When dumping directly to PostgreSQL,
pg_migrate dump crosses the line to reach pg_restore features.
Table priority¶
Table priority is the average row size of the table. As soon as a table is ready to receive data, PostgreSQL Migrator queue COPY task.
Streamed COPY¶
PostgreSQL Migrator implements data transfer using COPY statements. Unlike Foreign Data Wrapper, COPY has absolutely no dependency, making it the most universal data transfer method. PostgreSQL Migrator COPY implementation is very fast and efficient.
When a batch reaches 8MB of data, PostgreSQL Migrator rotates the batch: a new COPY is executed. The actual size of the batch varies depending on the size of the last row of the batch. e.g. a huge row of 9MB fills a batch of one single row. Three rows of 5MB each will produce two batchs: one of 10MB and another for the last row. PostgreSQL driver sends data by messages of 64k to PostgreSQL server.

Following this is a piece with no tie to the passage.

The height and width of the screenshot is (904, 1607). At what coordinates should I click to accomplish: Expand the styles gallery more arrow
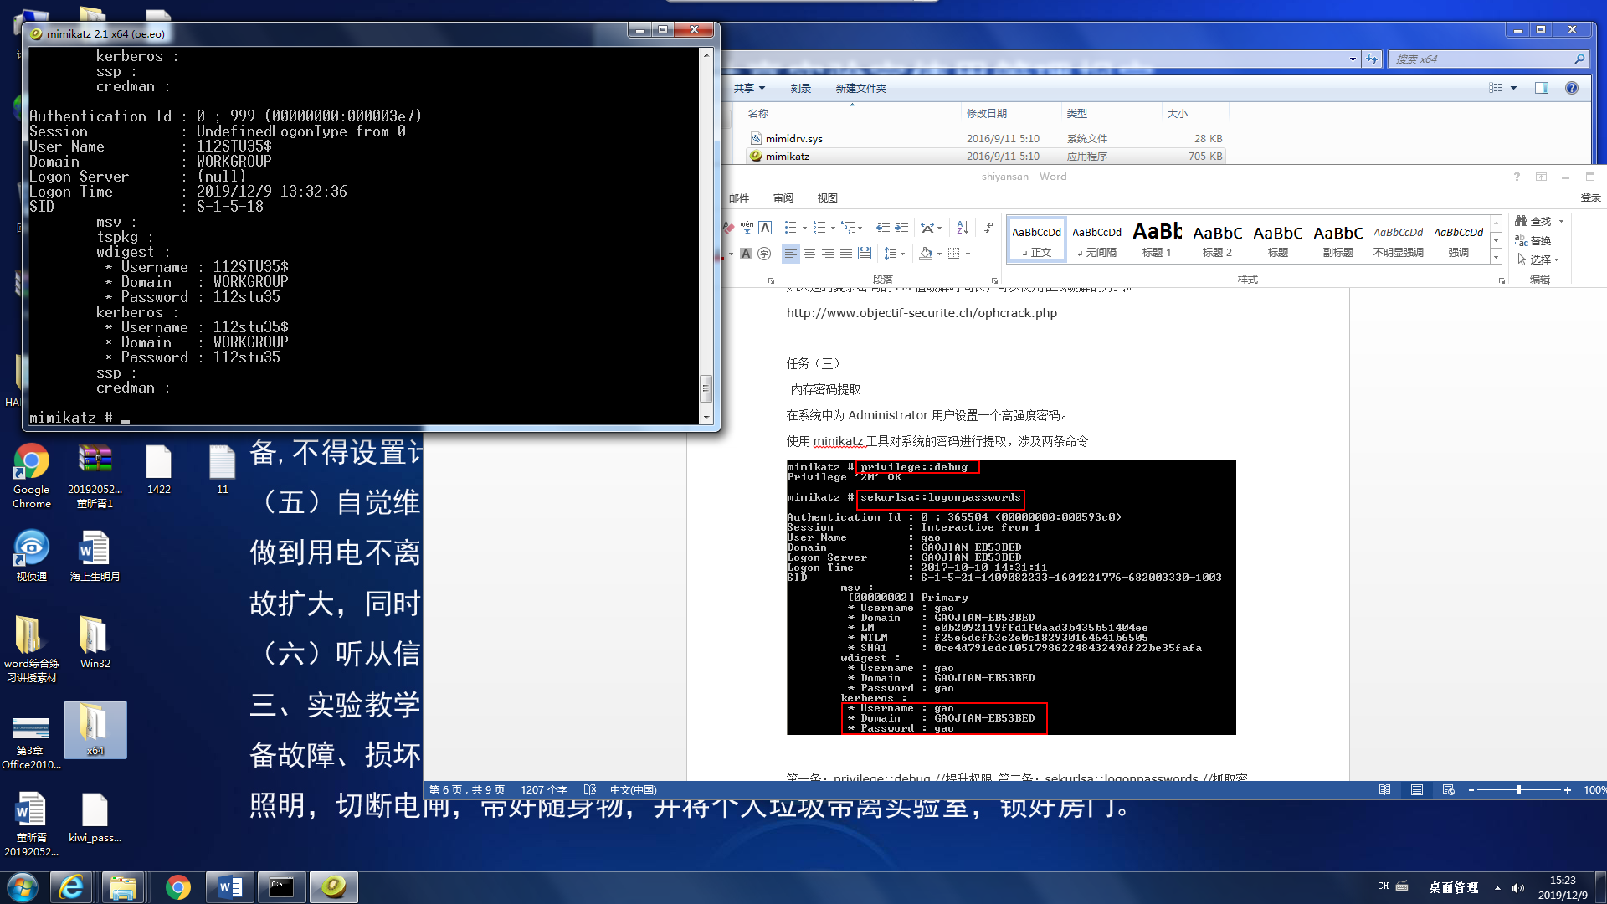click(x=1497, y=258)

To summarize: PostgreSQL Migrator sends data to PostgreSQL by chunks of 64k. Once the batch hits 8MB of data, PostgreSQL Migrator finish last row and issues a new COPY statement for next rows..
No Foreign Data Wrapper¶
Foreign Data Wrappers have a few limitations:
- often requires non-free software
- installation is often painful
- intrusive: require creating temporary objects in PostgreSQL
- slow: no bulk copy
- memory hungry: entire batch of row is in memory
Until FDW implements a streamed bulk copy, PostgreSQL Migrator won’t consider it.
Large Object¶
PostgreSQL Migrator chunks LOBs and long columns to prevent OOM. Chunk size varies seconding source DBMS, see table below.

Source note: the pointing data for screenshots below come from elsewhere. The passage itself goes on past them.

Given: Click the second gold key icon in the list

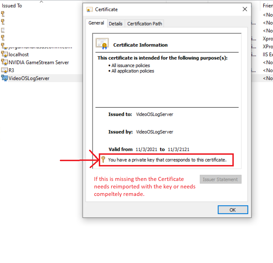Looking at the screenshot, I should coord(3,21).
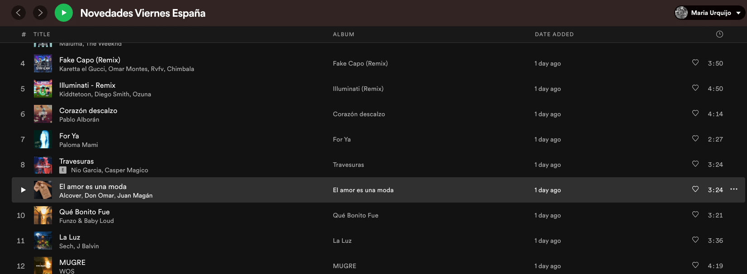This screenshot has width=747, height=274.
Task: Click the dropdown arrow beside the profile name
Action: 738,13
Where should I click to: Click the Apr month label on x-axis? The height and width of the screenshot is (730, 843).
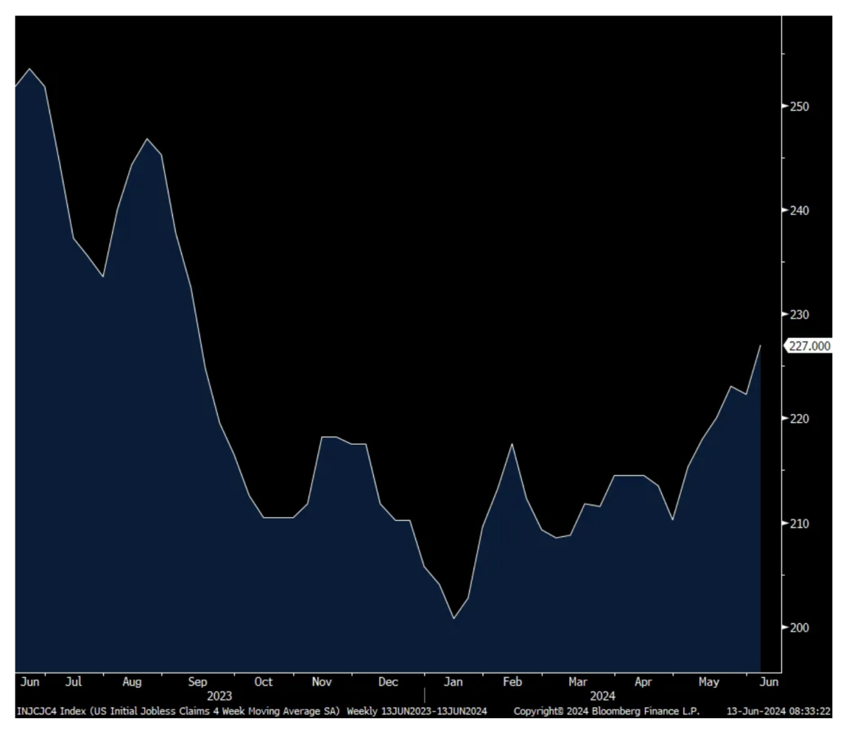tap(643, 682)
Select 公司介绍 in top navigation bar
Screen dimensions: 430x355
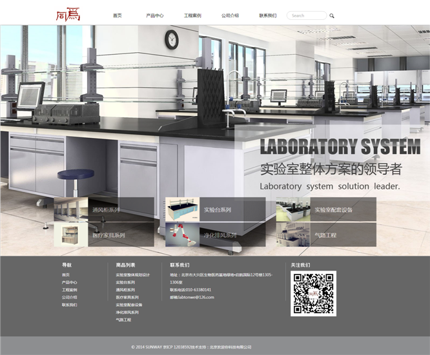[x=230, y=15]
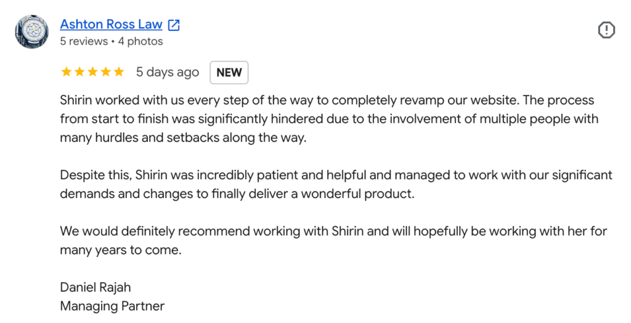
Task: Click the paragraph starting "We would definitely recommend"
Action: pyautogui.click(x=333, y=240)
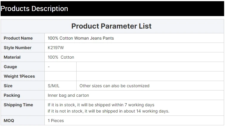Click 'Other sizes can also be customized' text
This screenshot has width=225, height=128.
[114, 86]
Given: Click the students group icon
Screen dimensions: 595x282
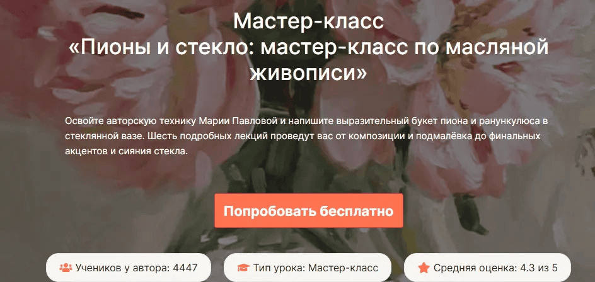Looking at the screenshot, I should pos(66,268).
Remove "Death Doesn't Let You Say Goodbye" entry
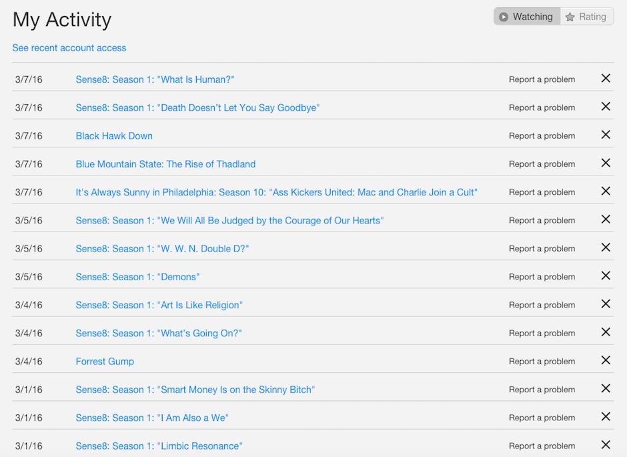The image size is (627, 457). pyautogui.click(x=606, y=107)
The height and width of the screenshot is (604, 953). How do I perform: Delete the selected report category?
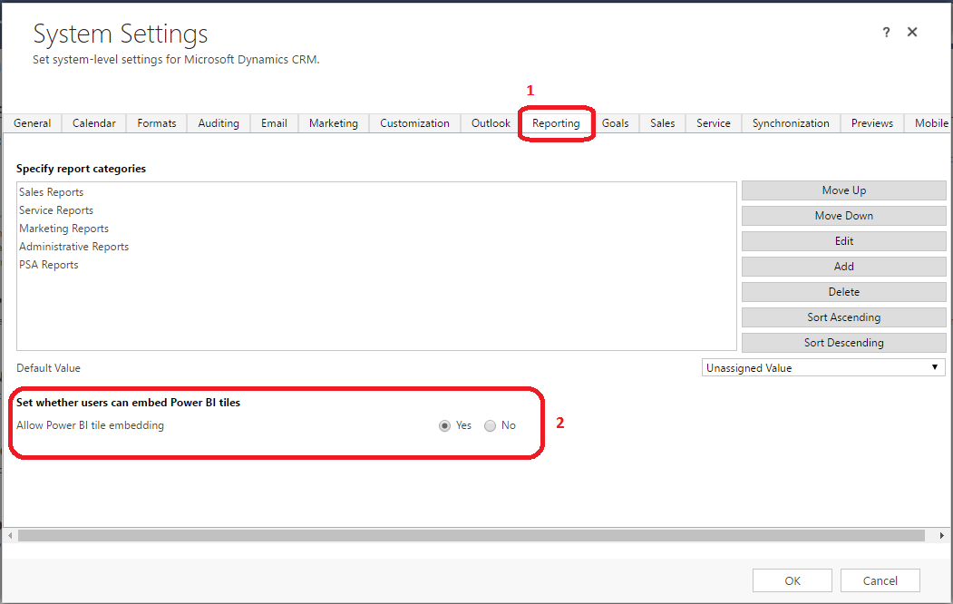point(843,292)

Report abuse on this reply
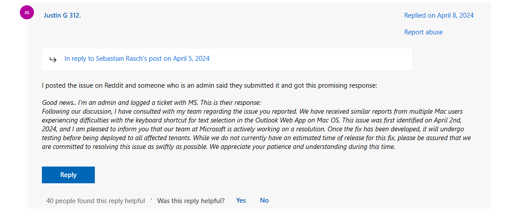point(424,32)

| Column type | Chunk size |
|---|---|
| LONG | Not chunked |
| LONG RAW | Not chunked |
| CLOB | 128kB |
| BLOB | 128kB |
| Column type | Chunk size |
|---|---|
| mediumtext | Not chunked |
| mediumblob | Not chunked |
| longtext | 128kB |
| longblob | 128kB |
PostgreSQL Migrator inlines long columns for tables with average row size below 64KiB.
Table constraints¶
PostgreSQL Migrator serializes creation of table constraints:
- primary key
- unique keys, one by one.
- indexes, one by one.
- foreign keys, one by one.
The dump scheduler parallelize constraints of different tables, but not constraints on the same table. This prevents deadlocks. Each constraint runs in its own transaction.